### What the task asks
Convert each line of the records below into a JSON list of strings, one string per line, omitting any blank lines.

_ _ _ _

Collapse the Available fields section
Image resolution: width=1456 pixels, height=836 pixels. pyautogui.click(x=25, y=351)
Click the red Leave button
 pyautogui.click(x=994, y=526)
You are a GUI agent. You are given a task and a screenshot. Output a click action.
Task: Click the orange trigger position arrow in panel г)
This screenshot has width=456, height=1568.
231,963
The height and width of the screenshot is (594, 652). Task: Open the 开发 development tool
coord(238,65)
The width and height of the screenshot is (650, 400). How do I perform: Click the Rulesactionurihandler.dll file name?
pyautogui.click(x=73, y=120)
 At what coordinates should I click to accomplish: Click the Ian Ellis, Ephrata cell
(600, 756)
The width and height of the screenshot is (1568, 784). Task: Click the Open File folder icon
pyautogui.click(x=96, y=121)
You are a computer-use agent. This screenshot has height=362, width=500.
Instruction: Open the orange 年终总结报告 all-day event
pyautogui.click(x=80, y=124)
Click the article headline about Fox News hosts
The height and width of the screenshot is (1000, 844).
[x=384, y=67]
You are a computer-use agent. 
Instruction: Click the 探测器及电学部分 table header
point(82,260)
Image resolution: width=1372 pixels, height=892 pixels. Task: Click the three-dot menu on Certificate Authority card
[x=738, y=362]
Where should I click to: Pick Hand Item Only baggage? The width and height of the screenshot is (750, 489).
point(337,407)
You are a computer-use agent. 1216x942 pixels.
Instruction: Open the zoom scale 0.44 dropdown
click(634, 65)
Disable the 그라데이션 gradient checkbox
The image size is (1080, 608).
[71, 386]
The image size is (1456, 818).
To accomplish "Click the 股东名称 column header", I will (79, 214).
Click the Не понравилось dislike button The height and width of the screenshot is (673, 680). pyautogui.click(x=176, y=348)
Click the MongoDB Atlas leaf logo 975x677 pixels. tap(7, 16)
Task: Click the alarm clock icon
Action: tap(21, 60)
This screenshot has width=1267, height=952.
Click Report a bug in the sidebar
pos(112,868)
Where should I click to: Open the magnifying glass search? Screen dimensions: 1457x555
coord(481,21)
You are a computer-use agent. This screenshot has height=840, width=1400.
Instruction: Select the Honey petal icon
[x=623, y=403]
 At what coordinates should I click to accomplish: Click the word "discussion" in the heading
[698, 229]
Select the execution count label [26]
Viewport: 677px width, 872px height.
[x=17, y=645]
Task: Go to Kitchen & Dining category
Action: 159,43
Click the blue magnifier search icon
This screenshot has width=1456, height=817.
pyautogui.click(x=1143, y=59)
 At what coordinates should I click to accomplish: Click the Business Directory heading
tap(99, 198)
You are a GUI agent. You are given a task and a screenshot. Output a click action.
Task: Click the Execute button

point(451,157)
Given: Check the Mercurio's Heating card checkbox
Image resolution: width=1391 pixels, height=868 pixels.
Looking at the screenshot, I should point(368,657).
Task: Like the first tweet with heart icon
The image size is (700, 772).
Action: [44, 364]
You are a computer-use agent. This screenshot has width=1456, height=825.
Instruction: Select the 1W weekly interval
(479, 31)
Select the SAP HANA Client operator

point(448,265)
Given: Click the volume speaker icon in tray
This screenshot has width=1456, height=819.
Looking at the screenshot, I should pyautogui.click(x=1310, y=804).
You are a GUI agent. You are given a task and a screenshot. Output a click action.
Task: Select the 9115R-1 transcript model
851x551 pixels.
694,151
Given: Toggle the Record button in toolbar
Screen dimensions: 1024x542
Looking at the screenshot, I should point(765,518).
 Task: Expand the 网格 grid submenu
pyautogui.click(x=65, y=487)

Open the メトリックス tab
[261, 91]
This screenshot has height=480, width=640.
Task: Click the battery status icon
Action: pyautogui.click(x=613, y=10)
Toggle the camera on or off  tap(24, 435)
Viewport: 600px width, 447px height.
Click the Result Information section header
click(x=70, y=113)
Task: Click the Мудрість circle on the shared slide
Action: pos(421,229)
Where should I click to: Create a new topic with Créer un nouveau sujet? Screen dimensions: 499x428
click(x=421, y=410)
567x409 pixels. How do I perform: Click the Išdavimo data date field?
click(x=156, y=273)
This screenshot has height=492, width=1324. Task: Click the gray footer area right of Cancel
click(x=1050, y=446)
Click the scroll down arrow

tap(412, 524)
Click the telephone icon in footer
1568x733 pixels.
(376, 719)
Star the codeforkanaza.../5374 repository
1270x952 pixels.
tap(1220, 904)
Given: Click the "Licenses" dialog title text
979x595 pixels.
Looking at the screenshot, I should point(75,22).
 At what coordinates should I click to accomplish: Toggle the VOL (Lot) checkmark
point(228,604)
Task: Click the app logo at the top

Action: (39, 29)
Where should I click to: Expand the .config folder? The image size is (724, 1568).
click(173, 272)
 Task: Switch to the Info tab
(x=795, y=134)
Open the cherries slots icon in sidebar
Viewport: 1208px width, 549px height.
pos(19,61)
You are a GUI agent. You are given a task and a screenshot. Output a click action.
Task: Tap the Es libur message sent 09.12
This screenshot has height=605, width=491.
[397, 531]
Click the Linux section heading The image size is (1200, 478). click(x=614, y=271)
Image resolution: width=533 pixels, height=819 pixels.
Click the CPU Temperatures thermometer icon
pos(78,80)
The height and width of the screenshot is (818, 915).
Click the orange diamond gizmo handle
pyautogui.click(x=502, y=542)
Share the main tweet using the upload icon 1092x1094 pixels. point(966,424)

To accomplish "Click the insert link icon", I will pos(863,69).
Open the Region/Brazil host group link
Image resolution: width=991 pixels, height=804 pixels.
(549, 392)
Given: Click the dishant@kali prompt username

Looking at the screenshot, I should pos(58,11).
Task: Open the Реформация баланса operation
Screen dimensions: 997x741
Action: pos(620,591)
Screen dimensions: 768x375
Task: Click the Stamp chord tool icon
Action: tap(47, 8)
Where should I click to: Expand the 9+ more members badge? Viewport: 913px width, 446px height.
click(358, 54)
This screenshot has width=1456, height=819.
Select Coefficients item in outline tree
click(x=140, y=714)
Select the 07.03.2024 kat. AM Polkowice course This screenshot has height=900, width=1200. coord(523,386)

_ _ _ _

### Written response
[
  "Collapse the Available fields section",
  "Image resolution: width=1456 pixels, height=836 pixels. pyautogui.click(x=25, y=351)",
  "Click the red Leave button",
  " pyautogui.click(x=994, y=526)",
  "You are a GUI agent. You are given a task and a screenshot. Output a click action.",
  "Task: Click the orange trigger position arrow in panel г)",
  "This screenshot has width=456, height=1568.",
  "231,963",
  "The height and width of the screenshot is (594, 652). Task: Open the 开发 development tool",
  "coord(238,65)",
  "The width and height of the screenshot is (650, 400). How do I perform: Click the Rulesactionurihandler.dll file name?",
  "pyautogui.click(x=73, y=120)",
  " At what coordinates should I click to accomplish: Click the Ian Ellis, Ephrata cell",
  "(600, 756)",
  "The width and height of the screenshot is (1568, 784). Task: Click the Open File folder icon",
  "pyautogui.click(x=96, y=121)",
  "You are a computer-use agent. This screenshot has height=362, width=500.",
  "Instruction: Open the orange 年终总结报告 all-day event",
  "pyautogui.click(x=80, y=124)",
  "Click the article headline about Fox News hosts",
  "The height and width of the screenshot is (1000, 844).",
  "[x=384, y=67]",
  "You are a computer-use agent. ",
  "Instruction: Click the 探测器及电学部分 table header",
  "point(82,260)",
  "Image resolution: width=1372 pixels, height=892 pixels. Task: Click the three-dot menu on Certificate Authority card",
  "[x=738, y=362]",
  "Where should I click to: Pick Hand Item Only baggage? The width and height of the screenshot is (750, 489).",
  "point(337,407)",
  "You are a computer-use agent. 1216x942 pixels.",
  "Instruction: Open the zoom scale 0.44 dropdown",
  "click(634, 65)",
  "Disable the 그라데이션 gradient checkbox",
  "The image size is (1080, 608).",
  "[71, 386]",
  "The image size is (1456, 818).",
  "To accomplish \"Click the 股东名称 column header\", I will (79, 214).",
  "Click the Не понравилось dislike button The height and width of the screenshot is (673, 680). pyautogui.click(x=176, y=348)",
  "Click the MongoDB Atlas leaf logo 975x677 pixels. tap(7, 16)",
  "Task: Click the alarm clock icon",
  "Action: tap(21, 60)",
  "This screenshot has width=1267, height=952.",
  "Click Report a bug in the sidebar",
  "pos(112,868)",
  "Where should I click to: Open the magnifying glass search? Screen dimensions: 1457x555",
  "coord(481,21)",
  "You are a computer-use agent. This screenshot has height=840, width=1400.",
  "Instruction: Select the Honey petal icon",
  "[x=623, y=403]",
  " At what coordinates should I click to accomplish: Click the word \"discussion\" in the heading",
  "[698, 229]",
  "Select the execution count label [26]",
  "Viewport: 677px width, 872px height.",
  "[x=17, y=645]",
  "Task: Go to Kitchen & Dining category",
  "Action: 159,43",
  "Click the blue magnifier search icon",
  "This screenshot has width=1456, height=817.",
  "pyautogui.click(x=1143, y=59)",
  " At what coordinates should I click to accomplish: Click the Business Directory heading",
  "tap(99, 198)",
  "You are a GUI agent. You are given a task and a screenshot. Output a click action.",
  "Task: Click the Execute button",
  "point(451,157)",
  "Given: Check the Mercurio's Heating card checkbox",
  "Image resolution: width=1391 pixels, height=868 pixels.",
  "Looking at the screenshot, I should point(368,657).",
  "Task: Like the first tweet with heart icon",
  "The image size is (700, 772).",
  "Action: [44, 364]",
  "You are a computer-use agent. This screenshot has width=1456, height=825.",
  "Instruction: Select the 1W weekly interval",
  "(479, 31)",
  "Select the SAP HANA Client operator",
  "point(448,265)",
  "Given: Click the volume speaker icon in tray",
  "This screenshot has width=1456, height=819.",
  "Looking at the screenshot, I should pyautogui.click(x=1310, y=804).",
  "You are a GUI agent. You are given a task and a screenshot. Output a click action.",
  "Task: Select the 9115R-1 transcript model",
  "851x551 pixels.",
  "694,151",
  "Given: Toggle the Record button in toolbar",
  "Screen dimensions: 1024x542",
  "Looking at the screenshot, I should point(765,518).",
  " Task: Expand the 网格 grid submenu",
  "pyautogui.click(x=65, y=487)",
  "Open the メトリックス tab",
  "[261, 91]",
  "This screenshot has height=480, width=640.",
  "Task: Click the battery status icon",
  "Action: pyautogui.click(x=613, y=10)",
  "Toggle the camera on or off  tap(24, 435)",
  "Viewport: 600px width, 447px height.",
  "Click the Result Information section header",
  "click(x=70, y=113)",
  "Task: Click the Мудрість circle on the shared slide",
  "Action: pos(421,229)",
  "Where should I click to: Create a new topic with Créer un nouveau sujet? Screen dimensions: 499x428",
  "click(x=421, y=410)",
  "567x409 pixels. How do I perform: Click the Išdavimo data date field?",
  "click(x=156, y=273)",
  "This screenshot has height=492, width=1324. Task: Click the gray footer area right of Cancel",
  "click(x=1050, y=446)",
  "Click the scroll down arrow",
  "tap(412, 524)",
  "Click the telephone icon in footer",
  "1568x733 pixels.",
  "(376, 719)",
  "Star the codeforkanaza.../5374 repository",
  "1270x952 pixels.",
  "tap(1220, 904)",
  "Given: Click the \"Licenses\" dialog title text",
  "979x595 pixels.",
  "Looking at the screenshot, I should point(75,22).",
  " At what coordinates should I click to accomplish: Toggle the VOL (Lot) checkmark",
  "point(228,604)",
  "Task: Click the app logo at the top",
  "Action: (39, 29)",
  "Where should I click to: Expand the .config folder? The image size is (724, 1568).",
  "click(173, 272)",
  " Task: Switch to the Info tab",
  "(x=795, y=134)",
  "Open the cherries slots icon in sidebar",
  "Viewport: 1208px width, 549px height.",
  "pos(19,61)",
  "You are a GUI agent. You are given a task and a screenshot. Output a click action.",
  "Task: Tap the Es libur message sent 09.12",
  "This screenshot has height=605, width=491.",
  "[397, 531]",
  "Click the Linux section heading The image size is (1200, 478). click(x=614, y=271)",
  "Image resolution: width=533 pixels, height=819 pixels.",
  "Click the CPU Temperatures thermometer icon",
  "pos(78,80)",
  "The height and width of the screenshot is (818, 915).",
  "Click the orange diamond gizmo handle",
  "pyautogui.click(x=502, y=542)",
  "Share the main tweet using the upload icon 1092x1094 pixels. point(966,424)",
  "To accomplish \"Click the insert link icon\", I will pos(863,69).",
  "Open the Region/Brazil host group link",
  "Image resolution: width=991 pixels, height=804 pixels.",
  "(549, 392)",
  "Given: Click the dishant@kali prompt username",
  "Looking at the screenshot, I should pos(58,11).",
  "Task: Open the Реформация баланса operation",
  "Screen dimensions: 997x741",
  "Action: pos(620,591)",
  "Screen dimensions: 768x375",
  "Task: Click the Stamp chord tool icon",
  "Action: tap(47, 8)",
  "Where should I click to: Expand the 9+ more members badge? Viewport: 913px width, 446px height.",
  "click(358, 54)",
  "This screenshot has width=1456, height=819.",
  "Select Coefficients item in outline tree",
  "click(x=140, y=714)",
  "Select the 07.03.2024 kat. AM Polkowice course This screenshot has height=900, width=1200. coord(523,386)"
]